Pero no es hacerles agua la boca con este buen rato de lo que se tratan estas líneas, sino de una conversación que tuvimos con otras dos parejas sobre como tener un matrimonio feliz y pleno, cada vez mejor al pasar los años.
Cuando les pregunté a R y a P como se habían reconciliado, y que estaban haciendo que se veían tan bien, la respuesta de R fue sabia, “es un matrimonio a tres hilos, Dios como hilo principal, sumado a los hilos de P y el mío”. Minutos después conversaba con F, quién tiene decenas de años de estar felizmente casado con S, y con quién converso cada vez que nos vemos en cómo mantener nuestros matrimonios vivos, ardientes; y el tema de la noche volvió a recaer sobre Dios.
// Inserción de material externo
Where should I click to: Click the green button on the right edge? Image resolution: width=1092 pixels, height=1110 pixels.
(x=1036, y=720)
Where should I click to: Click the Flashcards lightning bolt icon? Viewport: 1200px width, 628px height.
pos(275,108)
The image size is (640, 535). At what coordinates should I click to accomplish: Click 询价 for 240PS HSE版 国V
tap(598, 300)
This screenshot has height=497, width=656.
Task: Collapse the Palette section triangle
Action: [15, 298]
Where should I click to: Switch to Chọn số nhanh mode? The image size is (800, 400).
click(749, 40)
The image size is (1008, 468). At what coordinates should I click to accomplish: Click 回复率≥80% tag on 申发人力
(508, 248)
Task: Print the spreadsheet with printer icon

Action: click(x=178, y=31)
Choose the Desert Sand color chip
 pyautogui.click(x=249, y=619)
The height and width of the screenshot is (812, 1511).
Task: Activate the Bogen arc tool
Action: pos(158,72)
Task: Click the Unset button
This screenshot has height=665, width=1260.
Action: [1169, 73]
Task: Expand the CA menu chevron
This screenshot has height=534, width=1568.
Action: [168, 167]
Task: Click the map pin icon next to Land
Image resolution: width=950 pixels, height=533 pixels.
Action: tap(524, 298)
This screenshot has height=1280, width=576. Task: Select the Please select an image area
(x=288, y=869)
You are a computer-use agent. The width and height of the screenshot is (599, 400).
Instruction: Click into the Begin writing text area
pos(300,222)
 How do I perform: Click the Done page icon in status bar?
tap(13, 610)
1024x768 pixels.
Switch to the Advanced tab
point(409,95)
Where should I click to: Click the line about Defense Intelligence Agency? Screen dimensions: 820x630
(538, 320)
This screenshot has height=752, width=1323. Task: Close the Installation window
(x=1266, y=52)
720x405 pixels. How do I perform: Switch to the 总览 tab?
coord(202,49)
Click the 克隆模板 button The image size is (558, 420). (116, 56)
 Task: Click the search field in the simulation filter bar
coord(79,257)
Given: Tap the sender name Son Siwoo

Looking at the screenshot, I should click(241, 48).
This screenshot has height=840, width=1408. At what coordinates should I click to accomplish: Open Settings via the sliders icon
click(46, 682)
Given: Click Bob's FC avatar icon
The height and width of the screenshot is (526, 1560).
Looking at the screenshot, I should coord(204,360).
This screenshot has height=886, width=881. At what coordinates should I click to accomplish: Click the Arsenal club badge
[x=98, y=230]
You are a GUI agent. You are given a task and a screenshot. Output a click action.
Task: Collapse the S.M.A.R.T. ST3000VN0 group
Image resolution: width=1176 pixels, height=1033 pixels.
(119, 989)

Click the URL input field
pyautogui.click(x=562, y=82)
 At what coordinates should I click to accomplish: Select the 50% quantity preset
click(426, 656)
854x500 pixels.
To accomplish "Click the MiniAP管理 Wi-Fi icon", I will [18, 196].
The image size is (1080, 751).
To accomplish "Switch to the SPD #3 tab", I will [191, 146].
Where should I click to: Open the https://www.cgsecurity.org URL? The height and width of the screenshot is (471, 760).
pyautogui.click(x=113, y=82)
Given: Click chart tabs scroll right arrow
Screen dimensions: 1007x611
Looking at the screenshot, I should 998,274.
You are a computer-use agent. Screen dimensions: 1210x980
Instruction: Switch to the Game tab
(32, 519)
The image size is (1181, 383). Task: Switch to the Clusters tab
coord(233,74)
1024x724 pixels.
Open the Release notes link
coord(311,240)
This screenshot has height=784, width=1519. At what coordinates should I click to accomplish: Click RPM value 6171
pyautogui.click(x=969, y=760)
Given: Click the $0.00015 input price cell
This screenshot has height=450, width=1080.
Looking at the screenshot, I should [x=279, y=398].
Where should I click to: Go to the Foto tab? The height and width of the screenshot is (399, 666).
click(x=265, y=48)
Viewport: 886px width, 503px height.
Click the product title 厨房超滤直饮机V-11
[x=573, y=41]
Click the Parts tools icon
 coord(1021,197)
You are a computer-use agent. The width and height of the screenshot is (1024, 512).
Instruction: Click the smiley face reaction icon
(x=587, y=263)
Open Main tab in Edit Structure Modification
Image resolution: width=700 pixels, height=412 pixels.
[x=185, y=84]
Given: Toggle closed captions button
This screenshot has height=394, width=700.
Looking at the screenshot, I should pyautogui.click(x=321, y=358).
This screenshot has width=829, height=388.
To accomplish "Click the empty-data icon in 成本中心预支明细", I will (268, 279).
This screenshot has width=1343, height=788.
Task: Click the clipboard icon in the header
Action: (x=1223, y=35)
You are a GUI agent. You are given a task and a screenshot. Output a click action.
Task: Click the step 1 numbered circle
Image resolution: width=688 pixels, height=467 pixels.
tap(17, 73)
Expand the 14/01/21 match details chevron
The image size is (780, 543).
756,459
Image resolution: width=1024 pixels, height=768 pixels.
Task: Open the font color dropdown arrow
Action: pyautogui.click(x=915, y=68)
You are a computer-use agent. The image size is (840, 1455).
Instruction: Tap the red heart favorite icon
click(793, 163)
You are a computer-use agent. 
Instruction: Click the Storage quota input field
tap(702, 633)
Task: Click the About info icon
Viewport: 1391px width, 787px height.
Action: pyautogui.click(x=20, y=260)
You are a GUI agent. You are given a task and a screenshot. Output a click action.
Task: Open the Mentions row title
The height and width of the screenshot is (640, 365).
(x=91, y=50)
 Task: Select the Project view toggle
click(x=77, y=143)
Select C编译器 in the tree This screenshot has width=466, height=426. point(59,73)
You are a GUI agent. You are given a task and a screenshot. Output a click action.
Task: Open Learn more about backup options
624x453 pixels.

F también sabe que la influencia de Dios ha sido y ES decisiva en la felicidad conyugal; al igual que lo sabemos mi esposa Rebe y yo. Y no es que Dios hará todo, como decía mi madre: “a Dios rogando y con el mazo dando”; tenemos que poner nuestro granito de arena en forma de respeto, dedicación, atención, cariño, amor……, pero sin Dios, sería como el queque sin levadura que no crece.
Para quién disfruta de la compañía de Dios, para quién ya ha cometido miles de errores en la vida, llega a ser evidente que los seres humanos solos no tenemos la capacidad de hacer siempre lo que sabemos que es bueno, y a veces cometemos las más terribles estupideces. Mas tonto aún, es hacer esto, cuando tenemos al Espíritu Santo para hacernos compañía gratis 24×7, y siempre dispuesto a apoyarnos en el camino del bien.
Entonces el mensaje resulta simple, R, P, F, S, Rebe y yo, les compartimos nuestro secreto para la felicidad conyugal: matrimonio a tres hilos, donde el hilo principal es Dios.